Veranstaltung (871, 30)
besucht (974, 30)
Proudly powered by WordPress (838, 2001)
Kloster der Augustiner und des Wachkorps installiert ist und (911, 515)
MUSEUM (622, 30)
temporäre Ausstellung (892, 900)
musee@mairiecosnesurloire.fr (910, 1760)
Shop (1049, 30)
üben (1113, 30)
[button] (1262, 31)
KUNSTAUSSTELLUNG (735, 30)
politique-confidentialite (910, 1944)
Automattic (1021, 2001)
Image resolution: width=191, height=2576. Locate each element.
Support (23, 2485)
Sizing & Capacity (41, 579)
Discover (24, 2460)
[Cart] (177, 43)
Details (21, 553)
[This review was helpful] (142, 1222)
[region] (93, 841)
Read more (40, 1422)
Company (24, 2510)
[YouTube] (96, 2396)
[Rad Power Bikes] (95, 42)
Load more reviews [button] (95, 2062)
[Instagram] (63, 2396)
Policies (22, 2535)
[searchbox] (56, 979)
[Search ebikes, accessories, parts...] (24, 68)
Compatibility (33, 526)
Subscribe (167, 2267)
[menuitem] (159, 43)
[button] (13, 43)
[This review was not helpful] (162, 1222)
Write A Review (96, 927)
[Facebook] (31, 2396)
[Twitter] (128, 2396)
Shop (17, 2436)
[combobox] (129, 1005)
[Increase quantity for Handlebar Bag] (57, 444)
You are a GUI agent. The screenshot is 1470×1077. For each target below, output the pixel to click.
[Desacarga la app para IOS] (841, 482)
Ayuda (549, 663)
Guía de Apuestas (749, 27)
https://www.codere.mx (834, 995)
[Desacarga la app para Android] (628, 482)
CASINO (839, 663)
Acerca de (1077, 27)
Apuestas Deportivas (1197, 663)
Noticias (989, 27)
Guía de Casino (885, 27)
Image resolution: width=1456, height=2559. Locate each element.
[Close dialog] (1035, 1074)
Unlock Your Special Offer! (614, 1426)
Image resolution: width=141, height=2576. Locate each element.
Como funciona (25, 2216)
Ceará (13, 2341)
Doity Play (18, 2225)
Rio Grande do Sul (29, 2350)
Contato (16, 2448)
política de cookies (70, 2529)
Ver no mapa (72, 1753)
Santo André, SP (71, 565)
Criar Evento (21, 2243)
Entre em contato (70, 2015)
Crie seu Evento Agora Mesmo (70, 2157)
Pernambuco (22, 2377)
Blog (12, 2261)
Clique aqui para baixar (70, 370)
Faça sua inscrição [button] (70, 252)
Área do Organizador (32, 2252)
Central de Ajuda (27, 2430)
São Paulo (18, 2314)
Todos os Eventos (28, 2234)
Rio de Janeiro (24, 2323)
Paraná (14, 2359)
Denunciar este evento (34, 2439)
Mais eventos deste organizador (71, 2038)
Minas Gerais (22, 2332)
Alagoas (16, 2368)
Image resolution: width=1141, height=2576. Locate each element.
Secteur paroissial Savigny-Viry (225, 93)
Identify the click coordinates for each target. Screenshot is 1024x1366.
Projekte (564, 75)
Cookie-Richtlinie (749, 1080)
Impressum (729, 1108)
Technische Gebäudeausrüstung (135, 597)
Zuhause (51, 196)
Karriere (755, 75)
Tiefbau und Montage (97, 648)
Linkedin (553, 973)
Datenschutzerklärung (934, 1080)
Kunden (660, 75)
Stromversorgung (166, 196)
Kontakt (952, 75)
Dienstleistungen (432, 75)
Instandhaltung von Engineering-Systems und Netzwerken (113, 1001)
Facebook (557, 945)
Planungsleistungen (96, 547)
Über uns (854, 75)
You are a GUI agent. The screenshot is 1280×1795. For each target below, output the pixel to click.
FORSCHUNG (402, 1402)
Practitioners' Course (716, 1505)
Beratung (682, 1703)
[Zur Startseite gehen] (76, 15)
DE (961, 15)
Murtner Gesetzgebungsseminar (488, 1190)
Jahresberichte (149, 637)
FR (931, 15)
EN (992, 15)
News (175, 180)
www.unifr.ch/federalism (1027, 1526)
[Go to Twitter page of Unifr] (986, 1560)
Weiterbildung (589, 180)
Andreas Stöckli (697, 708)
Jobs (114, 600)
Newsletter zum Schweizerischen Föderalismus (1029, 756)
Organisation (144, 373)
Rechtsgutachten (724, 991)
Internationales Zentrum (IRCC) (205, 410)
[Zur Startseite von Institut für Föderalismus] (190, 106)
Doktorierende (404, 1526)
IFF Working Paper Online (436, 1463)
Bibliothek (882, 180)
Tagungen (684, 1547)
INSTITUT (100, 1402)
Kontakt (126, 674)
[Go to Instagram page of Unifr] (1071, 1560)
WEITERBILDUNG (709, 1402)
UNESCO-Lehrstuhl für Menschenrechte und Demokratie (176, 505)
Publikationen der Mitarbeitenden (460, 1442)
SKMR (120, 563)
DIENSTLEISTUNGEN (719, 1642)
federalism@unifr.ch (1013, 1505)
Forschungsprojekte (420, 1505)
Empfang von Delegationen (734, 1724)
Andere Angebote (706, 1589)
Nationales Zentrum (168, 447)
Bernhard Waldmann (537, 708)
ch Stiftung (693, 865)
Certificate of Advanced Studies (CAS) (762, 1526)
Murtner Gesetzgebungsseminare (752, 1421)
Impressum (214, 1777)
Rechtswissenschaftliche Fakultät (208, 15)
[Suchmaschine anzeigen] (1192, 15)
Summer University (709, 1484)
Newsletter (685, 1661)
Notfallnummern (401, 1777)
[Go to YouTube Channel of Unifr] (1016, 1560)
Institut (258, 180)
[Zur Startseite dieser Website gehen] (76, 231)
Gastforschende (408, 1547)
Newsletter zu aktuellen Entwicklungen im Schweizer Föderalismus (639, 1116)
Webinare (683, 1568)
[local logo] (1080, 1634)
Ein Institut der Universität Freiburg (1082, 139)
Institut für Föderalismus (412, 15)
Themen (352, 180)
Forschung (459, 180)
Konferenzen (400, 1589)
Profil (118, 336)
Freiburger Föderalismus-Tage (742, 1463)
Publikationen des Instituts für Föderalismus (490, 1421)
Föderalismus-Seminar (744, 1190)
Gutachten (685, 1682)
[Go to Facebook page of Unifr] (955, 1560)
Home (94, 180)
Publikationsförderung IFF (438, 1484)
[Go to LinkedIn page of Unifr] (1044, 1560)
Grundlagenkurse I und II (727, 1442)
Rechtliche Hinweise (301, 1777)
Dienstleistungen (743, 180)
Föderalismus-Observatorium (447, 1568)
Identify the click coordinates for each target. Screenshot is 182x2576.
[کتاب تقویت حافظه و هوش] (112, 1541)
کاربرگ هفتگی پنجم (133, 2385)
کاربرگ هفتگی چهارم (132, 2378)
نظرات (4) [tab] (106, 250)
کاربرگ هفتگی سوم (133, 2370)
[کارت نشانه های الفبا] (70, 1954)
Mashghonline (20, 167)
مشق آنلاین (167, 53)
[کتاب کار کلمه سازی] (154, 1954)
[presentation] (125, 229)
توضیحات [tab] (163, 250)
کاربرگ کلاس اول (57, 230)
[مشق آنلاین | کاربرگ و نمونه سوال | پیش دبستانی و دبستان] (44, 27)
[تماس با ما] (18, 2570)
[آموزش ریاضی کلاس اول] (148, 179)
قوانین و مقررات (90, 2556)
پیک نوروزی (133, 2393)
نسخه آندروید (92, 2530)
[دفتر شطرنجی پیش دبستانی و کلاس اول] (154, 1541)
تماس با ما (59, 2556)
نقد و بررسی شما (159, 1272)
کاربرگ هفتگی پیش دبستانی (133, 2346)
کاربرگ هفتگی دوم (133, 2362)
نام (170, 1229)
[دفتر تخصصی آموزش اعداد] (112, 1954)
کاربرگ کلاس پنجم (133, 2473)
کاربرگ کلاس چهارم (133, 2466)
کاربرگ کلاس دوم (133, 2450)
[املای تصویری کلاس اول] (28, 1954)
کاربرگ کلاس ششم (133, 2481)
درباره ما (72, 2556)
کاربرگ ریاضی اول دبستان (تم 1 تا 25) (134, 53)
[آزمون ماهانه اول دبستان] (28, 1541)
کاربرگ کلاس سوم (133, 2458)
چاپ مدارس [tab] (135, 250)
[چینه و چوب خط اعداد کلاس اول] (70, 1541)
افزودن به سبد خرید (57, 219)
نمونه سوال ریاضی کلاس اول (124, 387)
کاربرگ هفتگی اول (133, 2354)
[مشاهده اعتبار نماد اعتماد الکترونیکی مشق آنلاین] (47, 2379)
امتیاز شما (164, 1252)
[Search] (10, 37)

- [Description of the task]: The answer consists of every line above in which the word "helpful" occurs.

- [Solution to the problem]:
[This review was helpful] (142, 1222)
[This review was not helpful] (162, 1222)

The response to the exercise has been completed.